Crime Prevention through Community Response
Posted by Ulrich Faircloth on 26th Jul 2014
Robert Heinlein said it best, “an armed society is a polite society.” Many people believe that the solutions for reducing or preventing crime involve increasing the number of police officers on the street, imposing gun control restrictions or by throwing more people in prison. None of these are effective. The police, as an institution and by its very nature, react to crime instead of prevent it. Gun control serves only to disarm the law-abiding and provide plenty of ammo for the criminals. As for incarceration, our prisons are over 35% capacity and we very well know that the prison system serves only to punish and not to rehabilitate.

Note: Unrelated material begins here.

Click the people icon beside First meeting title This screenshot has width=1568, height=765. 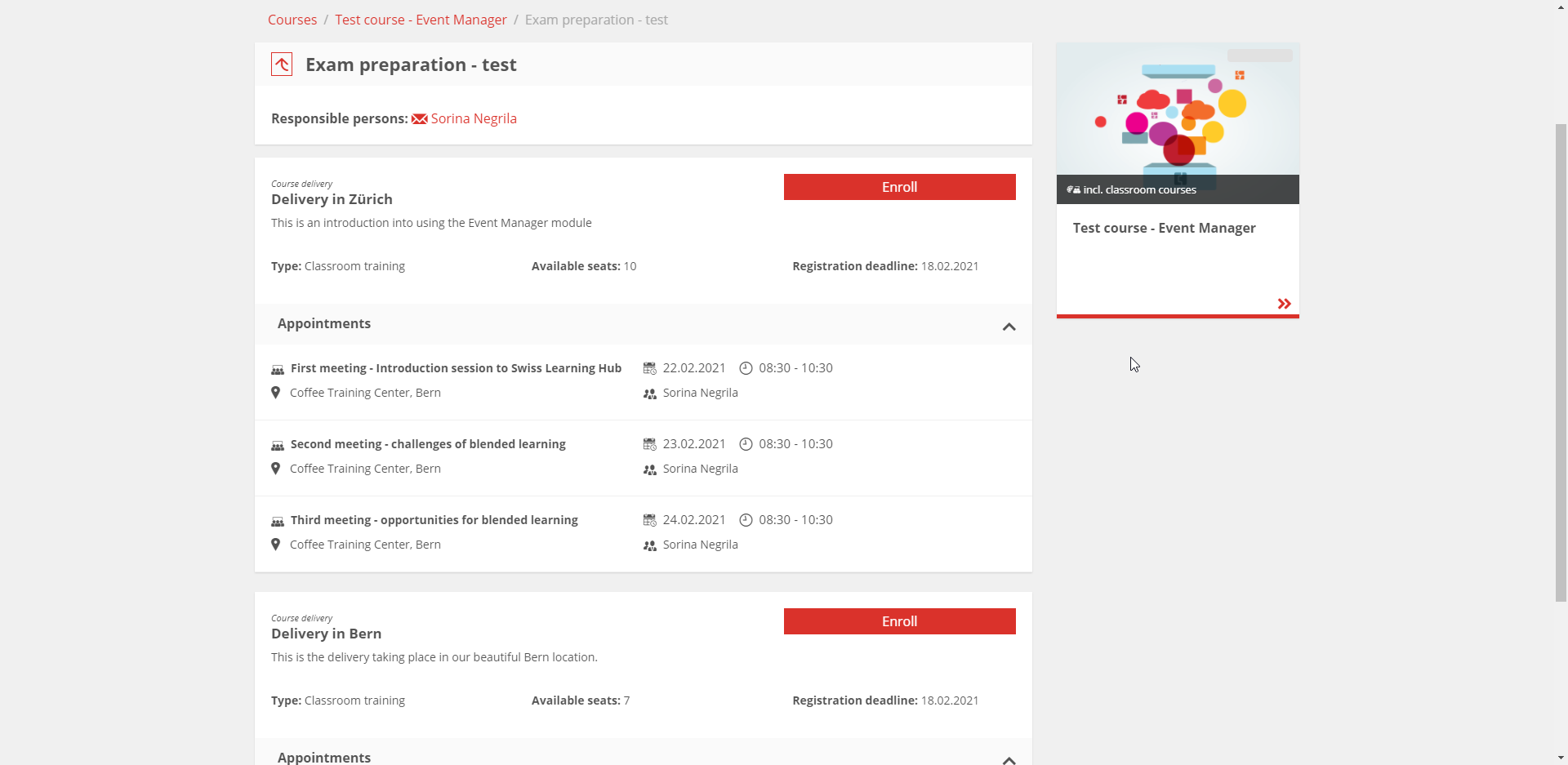coord(278,369)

In Mexico, violent gang cartels run wild. What’s worse is that government officials, even the police, are in on it. What is a citizen to do? Many Mexican citizens have taken up arms and formed their own autodefensas or “ self-defense community militias” as a way to curb the violence. The same is being done in our very own Detroit, where the local government has degraded into nothing since the financial collapse of the city’s economy. All emergency services have been dramatically cut to the lack of budget, including the police force. As a result of the urban decay criminals run rampant, thousands of buildings have been abandoned, and it takes roughly 58 minutes for a police response to a high-priority call. It got so bad that citizens started putting together their own neighborhood patrols to handle crime. The private sector has also developed a solution through the Threat Management Center, a private security company that protects neighborhoods, corporations and even the poor from the criminal element.
Community response teams/community defense groups are arguably a very good solution in a state of anarchy, but could it be a good replacement for local police forces around the nation? Crime prevention tends to be difficult to implement because most people lack the will to band together, relying on law enforcement to handle crime instead. But as we here at Stun & Run Self Defense constantly say, the police are a reactive institution rather than a preventative one.

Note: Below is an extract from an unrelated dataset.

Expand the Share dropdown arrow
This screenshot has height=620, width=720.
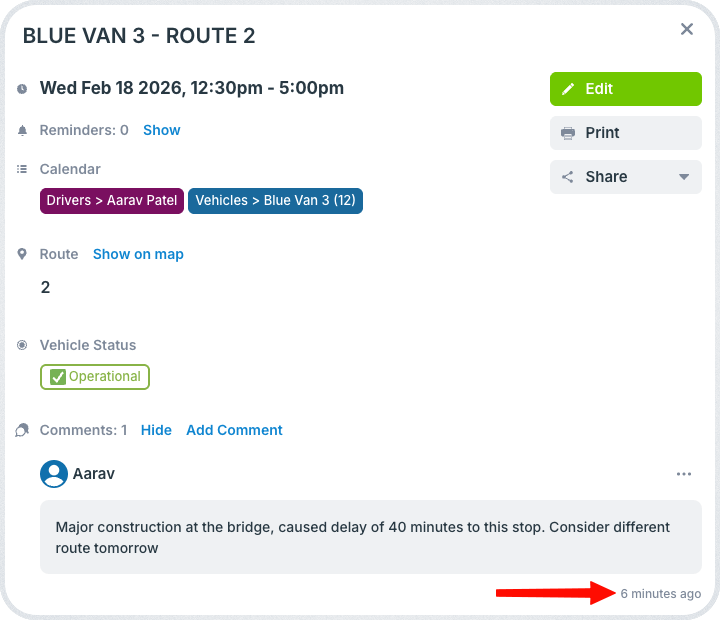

Many preach the notion that “you are your own first responder.” And this could not be any truer. When faced with violent crime, civilians themselves have to be the first to respond to their own situation. It could take the police minutes to arrive. Not only that, but residents can look for indicators of possible criminal activity and work in collaboration with local law enforcement to keep their communities safe. But until people begin to actively invest in protecting their neighborhoods, rather than simply being passive or apathetic and relying on government intervention, crime will continue to plague certain areas.
What are your thoughts? Do you think armed communities are a solution to crime-ridden areas? Should private security organizations serve some purpose in protecting individual citizens?